This week’s cannabis updates from the state of California come from Los Angeles, Hesperia, Sacramento, and Oceanside. Plus, an important update in regards to starting a hemp business in the US.
National Credit Union Administration, US
The National Credit Union Administration is a federal government agency that regulates, charters, and supervises federal credit unions. This week, the NCUA released guidance in regards to federally-insured credit unions that wish to provide financial services to legally-operating hemp businesses. Specifically, the memo reads: “Credit unions may provide the customary range of financial services for business accounts, including loans, to lawfully operating hemp-related businesses within their fields of membership.”

* PROBLEM DESCRIPTION
Answer these questions from the cannabis update text:
(a) Which California cities does this week's news come from?
(b) What kind of institution does the National Credit Union Administration regulate, charter, and supervise?
(c) According to the memo, what financial service is named as included in the customary range that credit unions may offer to hemp-related businesses?
The listing has nothing to do with the cannabis update text.

* DATA SEGMENT
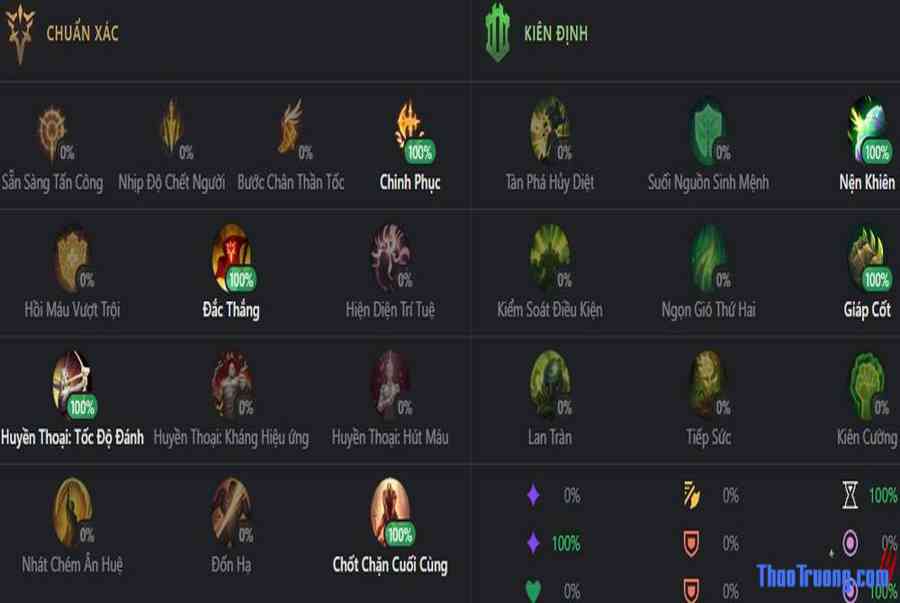This screenshot has height=603, width=900.
Task: Select the Bước Chân Thần Tốc rune icon
Action: tap(291, 127)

* COMPLETED EXERCISE
(a) Los Angeles, Hesperia, Sacramento, and Oceanside.
(b) Federal credit unions.
(c) Loans.